R.J. Stove, Where Ignorance is Bliss, 1993
and
My first-year politics tutorials this week dealt with Nazi foreign policy and the lead-up to the war. I decided to loosen things a bit and just generally chat....How strange that university politics students should never have heard of the little ships that took the British Expeditionary Force off the beaches in May 1940. Or de Gaulle. Or a Spitfire. No knowledge of any of it..... This was the stuff that was supposed never to be forgotten thirty, forty years ago. Next week we do the Holocaust....

Letter to the author, October 19, 1991

Or how about
One of Japan's ubiquitous television crews took to the streets last week to find out what people thought about the forthcoming fiftieth anniversary of Pearl Harbor.... Such has been the rewriting of history in Japan that many teenagers had not even heard of Peral Harbor and several expressed amazement Japan had fought a war with the United States.
Gareth Alexander "The War Japan Chose to Forget,", Press Itern, December 3, 1991

It's been a long time since I read any of these books, I can't remember if any of the others have such notes.

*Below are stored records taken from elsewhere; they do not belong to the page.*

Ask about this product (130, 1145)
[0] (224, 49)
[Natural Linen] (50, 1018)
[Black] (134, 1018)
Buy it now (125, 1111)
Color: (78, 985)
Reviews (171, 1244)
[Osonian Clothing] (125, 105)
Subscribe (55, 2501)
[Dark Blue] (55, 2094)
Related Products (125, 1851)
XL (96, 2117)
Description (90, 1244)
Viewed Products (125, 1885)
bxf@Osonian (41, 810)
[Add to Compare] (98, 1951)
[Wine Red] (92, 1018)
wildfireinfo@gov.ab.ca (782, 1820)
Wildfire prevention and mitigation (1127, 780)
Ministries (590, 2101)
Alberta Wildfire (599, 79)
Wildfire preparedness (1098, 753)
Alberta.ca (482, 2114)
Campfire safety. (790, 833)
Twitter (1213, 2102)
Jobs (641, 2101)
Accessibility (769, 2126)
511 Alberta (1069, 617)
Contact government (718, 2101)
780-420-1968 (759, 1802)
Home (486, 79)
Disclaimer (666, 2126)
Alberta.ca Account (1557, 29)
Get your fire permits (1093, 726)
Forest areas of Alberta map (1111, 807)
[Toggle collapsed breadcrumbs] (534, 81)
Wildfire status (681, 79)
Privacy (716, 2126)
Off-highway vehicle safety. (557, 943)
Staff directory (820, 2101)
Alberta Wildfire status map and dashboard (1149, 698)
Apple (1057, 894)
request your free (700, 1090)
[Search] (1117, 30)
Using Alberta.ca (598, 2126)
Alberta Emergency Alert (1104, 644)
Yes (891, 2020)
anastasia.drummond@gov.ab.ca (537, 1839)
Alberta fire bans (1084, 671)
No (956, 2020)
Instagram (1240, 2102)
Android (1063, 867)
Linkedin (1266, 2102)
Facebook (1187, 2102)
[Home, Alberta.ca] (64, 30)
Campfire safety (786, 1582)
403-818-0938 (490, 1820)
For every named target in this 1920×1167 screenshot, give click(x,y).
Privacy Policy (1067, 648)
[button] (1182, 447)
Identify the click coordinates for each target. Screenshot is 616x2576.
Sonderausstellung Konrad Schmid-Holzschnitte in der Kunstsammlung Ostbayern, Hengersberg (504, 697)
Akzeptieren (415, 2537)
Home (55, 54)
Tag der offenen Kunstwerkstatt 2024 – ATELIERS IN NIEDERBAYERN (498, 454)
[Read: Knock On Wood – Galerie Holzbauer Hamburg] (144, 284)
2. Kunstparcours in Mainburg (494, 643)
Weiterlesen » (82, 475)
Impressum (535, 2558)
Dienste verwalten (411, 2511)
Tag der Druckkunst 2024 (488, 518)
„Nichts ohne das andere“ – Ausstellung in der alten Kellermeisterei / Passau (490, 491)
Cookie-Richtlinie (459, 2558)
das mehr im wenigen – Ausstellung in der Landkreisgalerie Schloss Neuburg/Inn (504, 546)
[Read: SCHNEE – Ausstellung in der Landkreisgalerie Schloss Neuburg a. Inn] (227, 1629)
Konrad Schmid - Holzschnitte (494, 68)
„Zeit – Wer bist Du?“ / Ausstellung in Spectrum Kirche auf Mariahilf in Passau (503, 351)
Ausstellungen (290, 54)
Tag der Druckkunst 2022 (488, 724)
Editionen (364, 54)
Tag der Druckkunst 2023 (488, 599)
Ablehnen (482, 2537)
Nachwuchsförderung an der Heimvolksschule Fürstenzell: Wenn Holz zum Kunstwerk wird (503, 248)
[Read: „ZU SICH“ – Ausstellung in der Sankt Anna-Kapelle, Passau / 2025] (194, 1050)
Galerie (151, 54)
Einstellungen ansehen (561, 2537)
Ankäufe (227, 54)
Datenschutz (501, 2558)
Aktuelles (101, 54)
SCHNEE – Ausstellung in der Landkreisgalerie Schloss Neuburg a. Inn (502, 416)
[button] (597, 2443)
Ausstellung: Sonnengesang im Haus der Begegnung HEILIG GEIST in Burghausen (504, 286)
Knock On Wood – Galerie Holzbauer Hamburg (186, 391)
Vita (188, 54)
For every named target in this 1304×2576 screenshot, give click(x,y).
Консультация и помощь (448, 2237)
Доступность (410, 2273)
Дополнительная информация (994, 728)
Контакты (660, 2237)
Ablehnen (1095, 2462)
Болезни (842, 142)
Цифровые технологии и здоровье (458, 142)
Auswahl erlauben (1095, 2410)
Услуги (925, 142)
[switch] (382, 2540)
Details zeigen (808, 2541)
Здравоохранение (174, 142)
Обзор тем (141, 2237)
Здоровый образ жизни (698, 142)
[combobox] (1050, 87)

But these alone point to something scary as hell: that there are people and groups who have made specific effort to remove some history from the record, and to slant what remains. Sometimes for reasons of pride, sometimes for shame, sometimes to push their own views and goals. Which, unsurprisingly, usually involve them and other 'enlightened' ones controlling us. All for our own good, of course.

And theirs, but the won't speak of that.